◆ WHAT TO DO ◆
Starting at the line that contains "You are a GUI" and stopping at the line that contains "The width and", restate each line of the records below exactly. Omit the pictures.

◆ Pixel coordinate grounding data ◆
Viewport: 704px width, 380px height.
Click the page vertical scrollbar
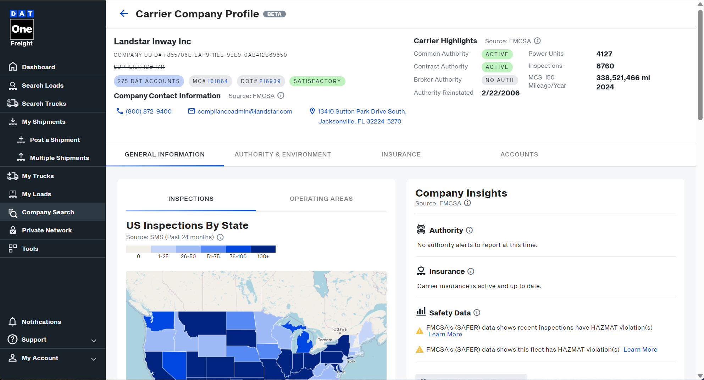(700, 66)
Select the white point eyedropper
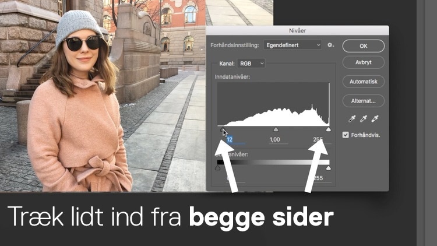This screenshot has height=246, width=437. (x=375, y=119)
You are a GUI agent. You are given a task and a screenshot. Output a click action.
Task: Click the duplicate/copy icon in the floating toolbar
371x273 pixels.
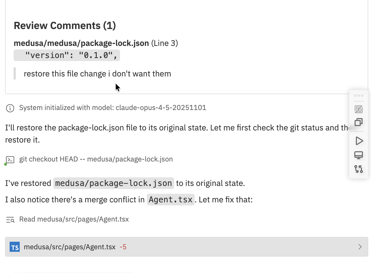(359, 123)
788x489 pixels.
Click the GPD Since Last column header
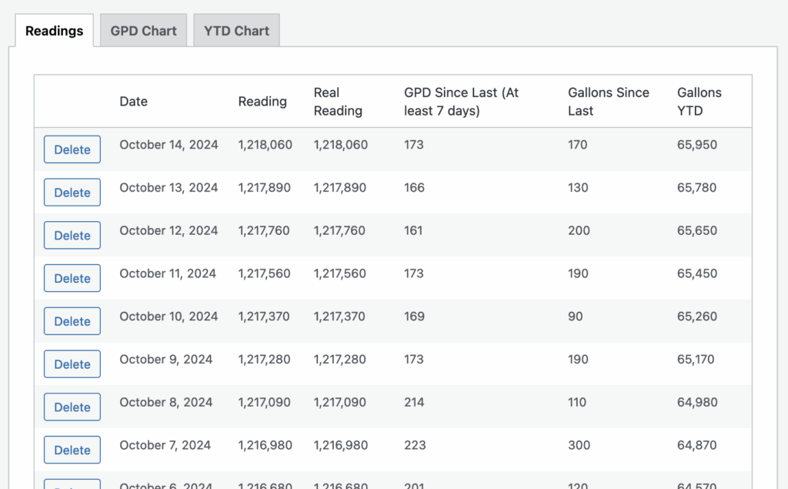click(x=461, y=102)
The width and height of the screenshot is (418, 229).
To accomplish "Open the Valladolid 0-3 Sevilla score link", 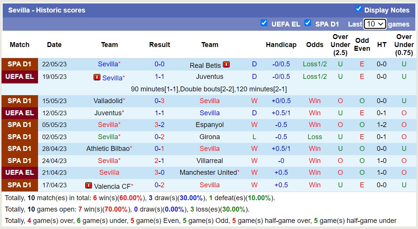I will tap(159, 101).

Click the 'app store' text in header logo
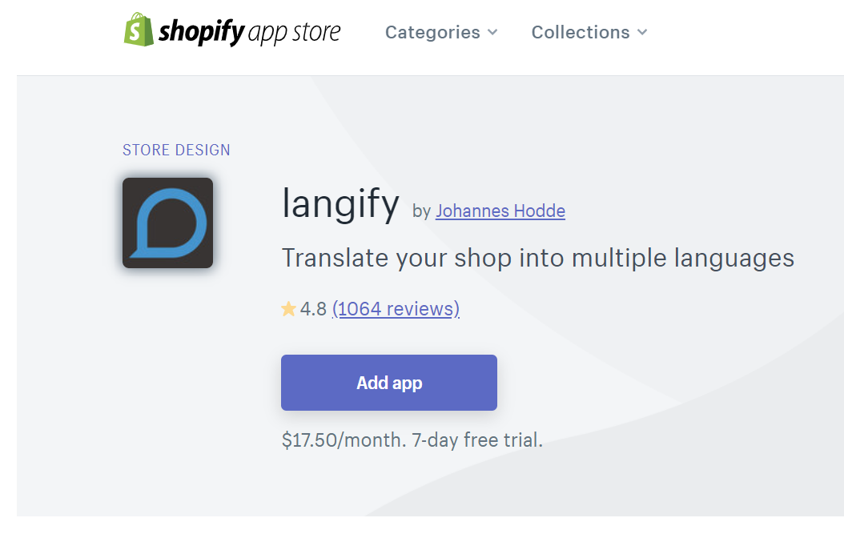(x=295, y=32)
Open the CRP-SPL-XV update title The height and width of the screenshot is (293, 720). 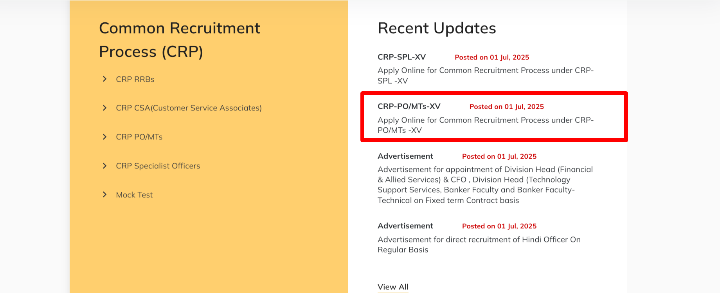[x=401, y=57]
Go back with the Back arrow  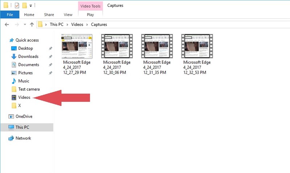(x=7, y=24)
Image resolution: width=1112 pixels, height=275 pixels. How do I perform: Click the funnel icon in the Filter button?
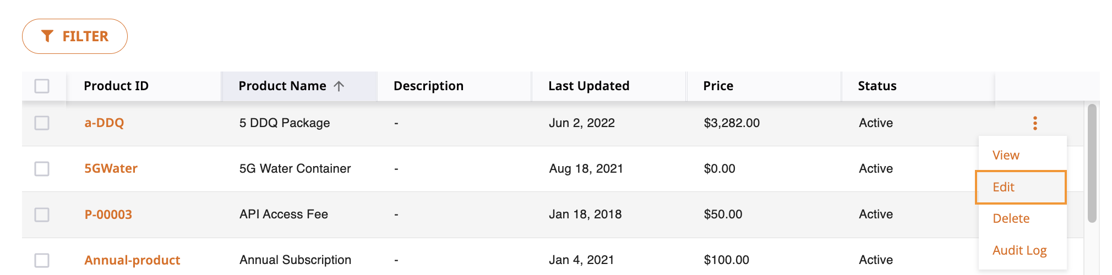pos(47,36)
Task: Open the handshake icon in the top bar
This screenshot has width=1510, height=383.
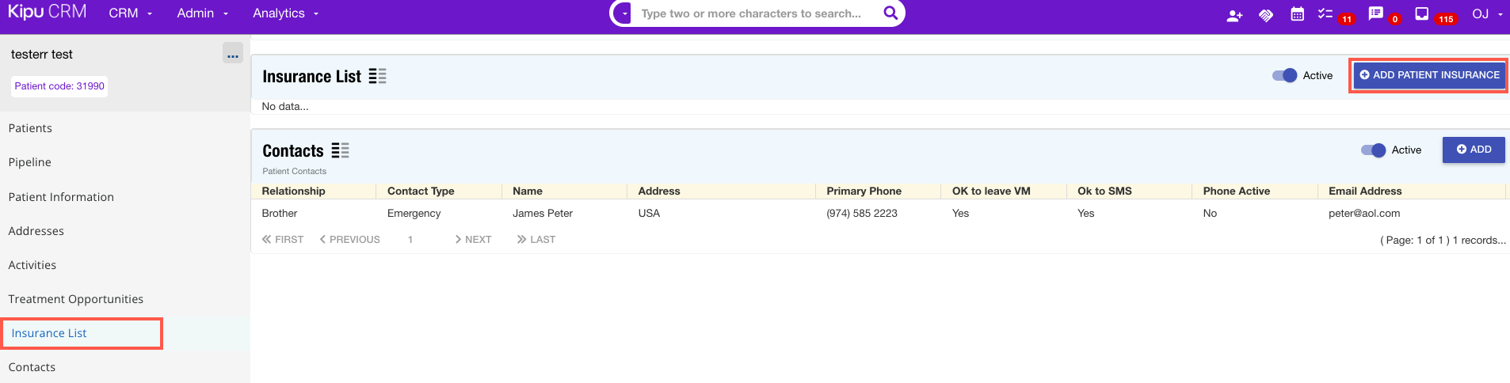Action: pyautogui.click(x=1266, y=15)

◆ PROBLEM SOLUTION ◆
You are a GUI agent. You are given a task and a screenshot. Output a click action.
Task: Click the duplicate/copy icon in the floating toolbar
371x273 pixels.
(359, 123)
788x489 pixels.
Click the GPD Since Last column header
click(x=461, y=102)
The width and height of the screenshot is (418, 229).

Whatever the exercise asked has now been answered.